__Exercise input__
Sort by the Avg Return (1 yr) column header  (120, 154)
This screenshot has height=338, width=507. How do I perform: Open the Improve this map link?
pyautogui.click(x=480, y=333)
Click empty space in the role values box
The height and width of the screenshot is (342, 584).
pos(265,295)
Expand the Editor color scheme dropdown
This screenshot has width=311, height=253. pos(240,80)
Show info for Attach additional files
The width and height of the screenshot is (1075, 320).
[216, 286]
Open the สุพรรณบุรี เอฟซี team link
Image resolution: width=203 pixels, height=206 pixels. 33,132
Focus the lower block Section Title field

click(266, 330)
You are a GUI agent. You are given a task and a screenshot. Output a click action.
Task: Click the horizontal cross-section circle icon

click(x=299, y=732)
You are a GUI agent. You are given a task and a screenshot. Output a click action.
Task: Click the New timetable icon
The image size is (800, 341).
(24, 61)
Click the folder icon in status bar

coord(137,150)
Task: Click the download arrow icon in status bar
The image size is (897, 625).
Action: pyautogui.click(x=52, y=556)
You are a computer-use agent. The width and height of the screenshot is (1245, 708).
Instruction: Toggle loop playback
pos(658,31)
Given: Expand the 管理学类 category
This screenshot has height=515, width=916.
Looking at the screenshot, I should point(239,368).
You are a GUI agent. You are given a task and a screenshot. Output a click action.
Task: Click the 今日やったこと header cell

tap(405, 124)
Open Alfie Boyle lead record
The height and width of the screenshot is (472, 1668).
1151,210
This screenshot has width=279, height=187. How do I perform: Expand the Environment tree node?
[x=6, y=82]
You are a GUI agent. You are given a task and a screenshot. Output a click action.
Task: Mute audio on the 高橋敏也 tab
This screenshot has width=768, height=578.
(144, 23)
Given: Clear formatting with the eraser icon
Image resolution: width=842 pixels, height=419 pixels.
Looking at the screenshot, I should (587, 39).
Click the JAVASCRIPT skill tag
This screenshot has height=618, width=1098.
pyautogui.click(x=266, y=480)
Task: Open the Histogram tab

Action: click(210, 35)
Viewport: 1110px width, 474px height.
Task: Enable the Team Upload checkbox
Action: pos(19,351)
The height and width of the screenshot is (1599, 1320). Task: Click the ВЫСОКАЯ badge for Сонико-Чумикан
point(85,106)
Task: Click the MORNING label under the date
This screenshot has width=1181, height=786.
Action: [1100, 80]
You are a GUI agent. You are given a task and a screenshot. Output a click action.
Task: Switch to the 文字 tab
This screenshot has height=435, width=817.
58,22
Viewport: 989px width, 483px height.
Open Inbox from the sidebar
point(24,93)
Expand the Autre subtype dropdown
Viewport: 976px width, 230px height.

__What is asked__
Rewrite the records from the line containing "Expand the Autre subtype dropdown" through the end of the records, substituting "type" for "subtype" and changing nothing else.

__Exercise answer__
Expand the Autre type dropdown
Viewport: 976px width, 230px height.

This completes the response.